Przypomnijmy, że "Cieszyński Książę" po raz pierwszy obronił pas mistrza UFC w kategorii półciężkiej. Polak pokonał w Las Vegas Israela Adesanyę, a o werdykcie zdecydowali sędziowie punktowi, którzy nie mieli wątpliwości, kto był lepszy w oktagonie najlepszej ligi MMA na świecie.
Artur Mazur, WP SportoweFakty: Spodziewałeś, że walka skończy się w taki sposób?
Łukasz Jurkowski: Nie. To tylko pokazuje, jak ten sport jest nieprzewidywalny. Ale przede wszystkim trzeba podkreślić, że Janek świetnie poprowadził ten pojedynek pod względem taktycznym. O ile czwarta i piąta runda były transparentne do punktowania, o tyle każdy obawiał się tych trzech wcześniejszych. Na koniec okazało się, że Janek prowadził na kartach po trzech rundach, ale chyba nie byliśmy tego pewni. Pewne jest jedno - po pięciu rundach nikt z nas nie miał wątpliwości, kto był lepszy. Nie będę ukrywał, że w życiu bym nie postawił nawet pięciu złotych na to, że Janek zwycięży w tym pojedynku na punkty.
ZOBACZ WIDEO: #dziejesiewsporcie: Szpilka wie, jak wzburzyć fanów
Co było kluczem do zwycięstwa?
Ukłony dla Janka i całego sztabu trenerskiego - Roberta Jocza i Roberta Złotkowskiego. To oni kapitalnie rozpracowali Adesanyę. Nie było rzucania się w nogi i szukania parteru za wszelką cenę. Wszystko potoczyło się tak, jak sobie zaplanowali: Błachowicz zmęczył rywala i dopiero wtedy go obalił. A to, że w parterze Adesanya będzie tłem dla Błachowicza, wiedzieliśmy wszyscy. Perfekcyjna walka pod każdym względem, również kondycyjnym. Wydolność nie zawsze była mocną stroną Janka, ale on pod każdym względem dojrzał do tego, żeby być mistrzem i to dłużej niż nam się wszystkim wydaje.
Kto może mu zagrozić w tej dywizji wagowej?
Może Jon Jones, jeśli wróci.
Jakoś nie chce mi się w to uwierzyć.
Myślę, że Janek z każdą kolejną walką wysyła Jonesowi sygnał, że przejście do dywizji ciężkiej było bardzo dobrym pomysłem. Gorzej dla niego, jeśli Błachowicz zdecyduje się walczyć w dywizji ciężkiej. Wtedy Jones nie będzie miał gdzie uciekać.

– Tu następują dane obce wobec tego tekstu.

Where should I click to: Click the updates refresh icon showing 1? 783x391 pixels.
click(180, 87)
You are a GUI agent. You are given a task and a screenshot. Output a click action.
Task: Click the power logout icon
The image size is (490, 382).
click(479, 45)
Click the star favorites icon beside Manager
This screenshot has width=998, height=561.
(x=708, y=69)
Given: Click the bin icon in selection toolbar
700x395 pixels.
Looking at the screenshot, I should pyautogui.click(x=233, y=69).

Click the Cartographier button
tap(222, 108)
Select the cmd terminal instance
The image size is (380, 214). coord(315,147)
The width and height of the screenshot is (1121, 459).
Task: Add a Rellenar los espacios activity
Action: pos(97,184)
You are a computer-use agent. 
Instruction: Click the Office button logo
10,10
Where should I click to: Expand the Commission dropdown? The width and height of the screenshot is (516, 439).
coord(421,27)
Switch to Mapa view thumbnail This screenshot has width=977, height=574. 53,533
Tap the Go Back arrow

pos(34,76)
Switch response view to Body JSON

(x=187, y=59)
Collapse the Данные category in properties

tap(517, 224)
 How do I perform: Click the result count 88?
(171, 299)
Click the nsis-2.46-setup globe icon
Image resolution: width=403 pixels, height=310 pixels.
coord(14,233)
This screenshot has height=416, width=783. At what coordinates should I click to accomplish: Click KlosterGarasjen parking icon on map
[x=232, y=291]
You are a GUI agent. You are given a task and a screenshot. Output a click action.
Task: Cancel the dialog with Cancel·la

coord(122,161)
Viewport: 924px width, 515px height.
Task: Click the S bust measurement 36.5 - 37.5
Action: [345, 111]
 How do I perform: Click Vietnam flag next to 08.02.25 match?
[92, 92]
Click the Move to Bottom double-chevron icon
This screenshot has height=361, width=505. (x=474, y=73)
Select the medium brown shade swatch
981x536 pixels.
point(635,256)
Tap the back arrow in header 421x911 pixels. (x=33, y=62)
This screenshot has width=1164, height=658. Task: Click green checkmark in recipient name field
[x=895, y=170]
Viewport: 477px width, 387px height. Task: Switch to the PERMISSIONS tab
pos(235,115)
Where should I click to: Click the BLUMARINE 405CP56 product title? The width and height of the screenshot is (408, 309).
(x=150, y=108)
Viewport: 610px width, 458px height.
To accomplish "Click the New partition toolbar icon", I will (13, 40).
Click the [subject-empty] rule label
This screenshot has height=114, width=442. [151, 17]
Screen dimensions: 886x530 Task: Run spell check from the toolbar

A czy uważasz, że przejście do dywizji ciężkiej jest w tym momencie dobrym pomysłem?
Nie. I w tym momencie taki pomysł nawet nie kiełkuje w głowie Janka. Jeżeli to zrobi, to na koniec kariery, żeby zarobić trochę pieniędzy w jakiejś wielkiej walce. On się nigdzie nie wybiera, będzie bronił tego pasa. Oby robił to jak najdłużej.
Czym Błachowicz cię dziś zaskoczył?
Dyscypliną taktyczną.
Ale momentami, szczególnie po niskich kopnięciach Nigeryjczyka, serce zabiło nam mocniej.
Momentami wyglądało to groźnie. Dobrze, że na pewnym etapie walki Adesanya odbił się kopnięciami od kolan albo piszczeli Janka. Widać było, że stracił ochotę na wyprowadzenie kolejnych kopnięć.
Stała się rzecz wielka w polskim MMA. Przed tym pojedynkiem Adesanya był niepokonany i notowany na trzecim miejscu w rankingu bez podziału na kategorie wagowe. Błachowicz był na czternastej pozycji. Chętnie zobaczę aktualizację.
I niech się teraz zamienią miejscami. Nie mam nic przeciwko. Błachowicz konsekwentnie pracuje na swoją legendę. Cieszmy się tą chwilą.
Czy to była najtrudniejsza walka do skomentowania? Twój oddech momentami zdradzał ogromne emocje.
Chyba nie. Każda walka "Rudego" kosztuje mnie dużo nerwów, stresu i emocji. Ale nagroda smakuje wspaniale.